Continuing exploration of wine tasting descriptors.
• Fresh. Clean, lively, joyfully dances on your palate. Young and very good old wines can taste fresh. Amazing but true.
• Supple. Soft, velvety, lush, silky, round, tasty. A good thing.
• Hot. Refers to alcohol, not temperature. When high alcohol causes burning sensation in the back of your throat, it is hot, is not good. Wines over 14.5 percent alcohol risk hotness. Fruitiness can balance hot. If wine is hot, drink another glass and you will stop worrying about hot, but don’t drink that wine again if you can’t remember its name in the morning.
• Jammy. Very concentrated fruit. Great vintages made from excellently ripe fruit by superior vintners are wonderfully jammy. But for commodity wines made from excessively-ripened, hot-climate vineyards, jammy is more like Concord grape jelly, and it is not good.
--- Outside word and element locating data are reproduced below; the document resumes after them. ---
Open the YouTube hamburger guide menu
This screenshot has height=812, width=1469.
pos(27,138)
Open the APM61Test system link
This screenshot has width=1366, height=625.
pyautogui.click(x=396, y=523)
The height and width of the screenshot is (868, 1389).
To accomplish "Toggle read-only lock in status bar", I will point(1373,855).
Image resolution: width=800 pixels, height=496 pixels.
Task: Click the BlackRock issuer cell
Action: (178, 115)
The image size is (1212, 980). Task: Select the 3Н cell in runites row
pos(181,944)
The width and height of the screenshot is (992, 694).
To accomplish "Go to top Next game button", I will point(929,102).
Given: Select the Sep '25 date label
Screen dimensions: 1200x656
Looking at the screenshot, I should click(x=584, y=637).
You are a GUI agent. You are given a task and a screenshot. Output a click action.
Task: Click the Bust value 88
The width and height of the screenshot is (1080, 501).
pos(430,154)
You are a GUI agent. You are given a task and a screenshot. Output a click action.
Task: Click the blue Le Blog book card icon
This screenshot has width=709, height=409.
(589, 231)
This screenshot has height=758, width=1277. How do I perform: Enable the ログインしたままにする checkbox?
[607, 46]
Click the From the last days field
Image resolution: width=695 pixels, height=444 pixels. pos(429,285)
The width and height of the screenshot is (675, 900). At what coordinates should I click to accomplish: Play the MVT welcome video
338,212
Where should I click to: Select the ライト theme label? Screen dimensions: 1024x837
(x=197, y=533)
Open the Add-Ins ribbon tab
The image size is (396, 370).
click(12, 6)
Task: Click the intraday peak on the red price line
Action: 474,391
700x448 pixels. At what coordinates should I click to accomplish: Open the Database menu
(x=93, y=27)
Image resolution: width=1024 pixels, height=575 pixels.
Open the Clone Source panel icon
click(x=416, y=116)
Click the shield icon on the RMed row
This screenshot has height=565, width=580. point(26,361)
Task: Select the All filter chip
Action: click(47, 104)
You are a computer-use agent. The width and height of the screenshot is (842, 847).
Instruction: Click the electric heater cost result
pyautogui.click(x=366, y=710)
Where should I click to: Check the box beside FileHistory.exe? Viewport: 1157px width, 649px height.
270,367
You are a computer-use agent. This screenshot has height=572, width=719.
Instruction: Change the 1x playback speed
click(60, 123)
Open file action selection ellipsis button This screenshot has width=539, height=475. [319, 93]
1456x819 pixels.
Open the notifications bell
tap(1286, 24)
Hey, these descriptors can mean almost anything.
• Lively. Usually describes young, white, thirst-quenching wines with good acidity. Good thing.
• Length. Describes finish of swallow when taste pleasingly lingers on your palate. Thirty seconds is gold standard for great length. Particularly in young wines, length separates great wines from good wines.
• Oaky. Some folk fervently favor oak, others despise “oak monsters” that leave splinters in your mouth. Oak contributes many qualities to wine: toast (from charring of barrels), vanilla, smoothness, oak odor. Oak should not dominate. Commodity wines often use oak to cover flaws. Biggest divide may be Chardonnay, where oaky chards seduce some, stainless steel (no oak) chards titillate others. Matter of taste—everything in wine is matter of taste. Generally, more oaked the wine, less well it pairs with food.

Tasting notes:
• Trapiche Oak Cask Malbec Mendoza 2012. Plum, pepper, cheery cherry, blueberry; good acidity, round, smooth, easy drinking, oaky, but gosh it’s good. $10
• Robert Oatley Margaret River Chardonnay 2013. Light-medium body; tasty peaches, grapefruit; caress of oak, vibrant acidity, gentle citrus. $17
• Franciscan Estate Merlot 2011. Restores your faith in merlot; dark fruits, balance, layers of mocha, leather; delicious, exquisite effort. $21

Last round: If your heart is warm with gladness, you need a glass of wine. If your heart is chilled with sadness, you need two glasses of wine.